I realize that getting a job in this environment is terrifically hard. One of our frustrations is that no matter what anyone suggests, he has a reason [suggestion of your choice] won’t work.
I know he has also applied for positions outside his profession and in other locales. I do wonder if his limitations are part and parcel of being Type 1 diabetic — he manages his health very well — or are part of an underlying negativity he has himself trapped in. As his relative, it is hard for me to get perspective.
He is personable and really decent. I wish I could help or point him to some venue that can offer help. Any suggestions would be welcome.
Sibling Who Really Cares
You really care, no doubt. There are times, though, that the most caring response is to trust someone to muddle through on his own.
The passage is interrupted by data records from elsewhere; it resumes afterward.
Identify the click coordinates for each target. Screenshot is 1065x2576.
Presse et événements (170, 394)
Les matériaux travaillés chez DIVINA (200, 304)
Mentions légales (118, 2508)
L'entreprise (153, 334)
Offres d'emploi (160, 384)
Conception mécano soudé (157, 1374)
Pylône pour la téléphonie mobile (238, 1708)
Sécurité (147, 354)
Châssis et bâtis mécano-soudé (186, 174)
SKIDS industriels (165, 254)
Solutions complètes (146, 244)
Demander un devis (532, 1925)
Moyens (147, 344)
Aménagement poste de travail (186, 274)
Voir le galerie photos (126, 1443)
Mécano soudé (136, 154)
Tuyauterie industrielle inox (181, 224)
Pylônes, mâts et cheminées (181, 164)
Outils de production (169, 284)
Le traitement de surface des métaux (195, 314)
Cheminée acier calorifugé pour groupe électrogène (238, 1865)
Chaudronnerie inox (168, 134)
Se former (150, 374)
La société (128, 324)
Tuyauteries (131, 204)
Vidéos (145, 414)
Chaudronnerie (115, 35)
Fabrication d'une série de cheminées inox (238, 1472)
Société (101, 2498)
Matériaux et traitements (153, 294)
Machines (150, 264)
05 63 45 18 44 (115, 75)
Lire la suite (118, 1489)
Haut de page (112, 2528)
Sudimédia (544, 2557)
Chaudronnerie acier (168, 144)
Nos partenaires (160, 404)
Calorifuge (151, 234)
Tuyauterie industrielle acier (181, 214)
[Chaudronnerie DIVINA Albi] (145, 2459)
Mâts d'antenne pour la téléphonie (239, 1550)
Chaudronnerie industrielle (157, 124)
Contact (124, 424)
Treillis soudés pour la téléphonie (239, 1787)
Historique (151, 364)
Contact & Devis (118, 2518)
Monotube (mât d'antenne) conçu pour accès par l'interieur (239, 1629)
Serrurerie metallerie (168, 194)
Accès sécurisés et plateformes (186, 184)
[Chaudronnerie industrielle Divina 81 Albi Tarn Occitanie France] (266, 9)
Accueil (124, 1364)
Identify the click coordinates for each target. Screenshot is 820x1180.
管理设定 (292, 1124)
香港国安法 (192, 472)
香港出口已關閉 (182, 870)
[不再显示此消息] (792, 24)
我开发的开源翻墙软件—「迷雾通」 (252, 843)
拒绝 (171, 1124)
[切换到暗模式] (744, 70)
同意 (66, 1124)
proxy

This might be one of them. It’s apparently not an emergency. It’s not a situation where responsibilities are easily delegated (compared with, say, a new baby). It’s not a case where others have connections, skills or expertise he lacks.
And it’s not as if you haven’t tried. Given his rejection of what “anyone suggests,” it sounds as if all of you who want so badly to help your brother need to stop proposing [suggestion of your choice]. Even a great idea is a nuisance if it violates the airspace of the person you’re trying to help.
“Helping” and “doing” are deeply intertwined concepts — as are “spectating” and “nail-biting.” However, your brother is, by your account, highly qualified, highly educated, likable and disciplined. If you’re as anxious as you sound for some action you can take on his behalf, then I urge this: “We’ve all been throwing suggestions at you in an effort to help,” tell him. “What I’ve failed to say is this: ‘You’re more than capable of recognizing when you want and need help. I’m sorry I’ve interfered, and hope that when you do need something, you’ll know you can come to me.’ ”
I’m in love with “Kelly,” but she wants me only as her friend — even though, when we were dating, she told me she loved me. She denied it later. We’re still friends, but she also she keeps telling me she will never find a man like me . . .
That messes with my head. How can I confront her and make up her mind? Or what can I do to stop thinking I could have a chance with her?
Just reading about Kelly wears me out.
Let’s say Kelly loved you and said it aloud, only to have her feelings change. Not exactly rare.
How immature does she have to be to deny it?
And, also, to keep drawing flattery from you, knowing you’re on her emotional leash?
You can solve every aspect of the Kelly problem with one stroke: Stop seeing Kelly. Actually, all but one aspect. If you keep clinging to good news and discounting the bad, yours will remain a head easily messed with. Believe the whole of what people present, not just what you want to see.